Порочный ангел, стр. 55

Глава 16

Месяц — большой отрезок времени. Часы, дни, недели тянутся слишком медленно, когда находишься в постоянном движении, тяжесть которого удваивается от молчания. Усталость и раздражительность еще более удлиняли время, а однообразная еда претила. Это была уже не та приятная группа людей, которую Молина в свое время привел в долину. Более того, по прошествии месяца она стала отвратительна.

Запах костра перестал казаться аппетитным, песок, хрустящий на зубах, давно утратил ощущение новизны и стал причиной постоянного недовольства. Прежде чем они ушли из долины, у них пала лошадь, и Элеоноре пришлось ехать вместе с Луисом на самой сильной кобыле. Неясность того, преследуют их или нет, держала всех в постоянном нервном напряжении. Мелочи разрастались до размеров катастроф, служили причиной для взаимных обвинений и упреков, в то время как настоящая беда воспринималась с безмятежным спокойствием. Малейшее недомогание служило поводом для остановки, в то время как Луис, действительно серьезно больной, мог позволить только смерти прервать его путь. Слабость и сила, два антипода, не могли не раздражать выбившихся из сил людей.

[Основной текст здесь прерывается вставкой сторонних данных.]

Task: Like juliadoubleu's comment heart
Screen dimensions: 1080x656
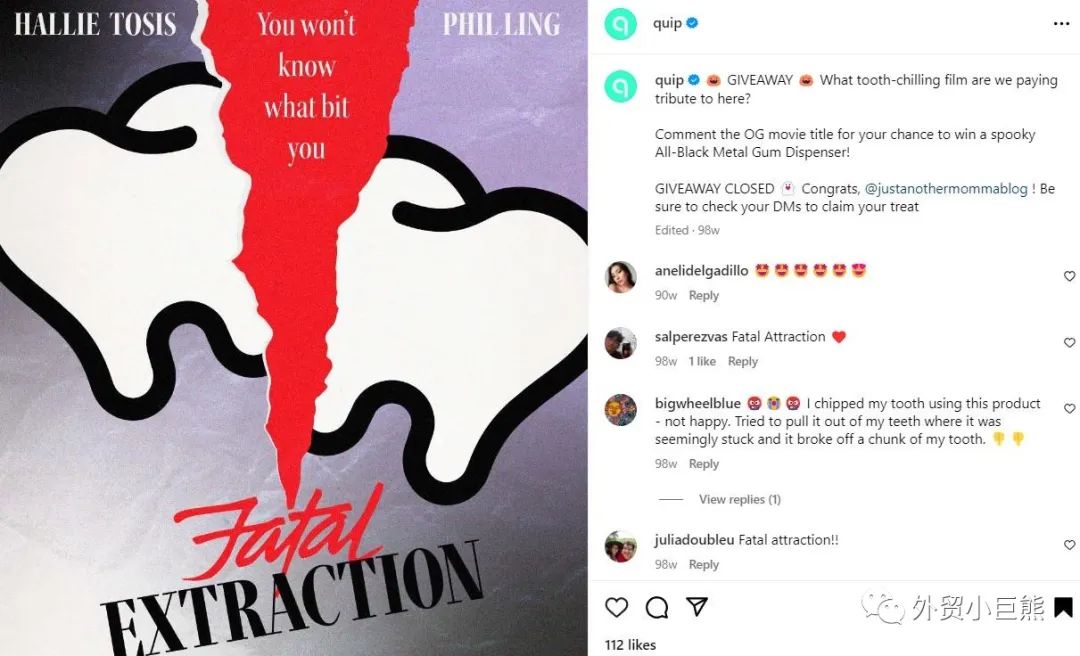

Они продолжали двигаться на северо-восток, петляя между холмами и долинами, переходя бесчисленные речушки, иногда ступая по следам индейцев или животных, а иногда оставляя свои собственные, прокладывая путь в город. Земля становилась все менее ровной, преобладали волнистые плато. Прохлада гор, пронизанная хвойным запахом, осталась позади; они снова спускались в жару и дожди. Древесная растительность сменилась растительностью зеленой, каучуковыми деревьями, пальмами, гордо шелестевшими на фоне неба. Древовидные папоротники, доходившие до колен, стояли в пышном зеленом ковре карликовых розоватых растений, не имевших даже названия.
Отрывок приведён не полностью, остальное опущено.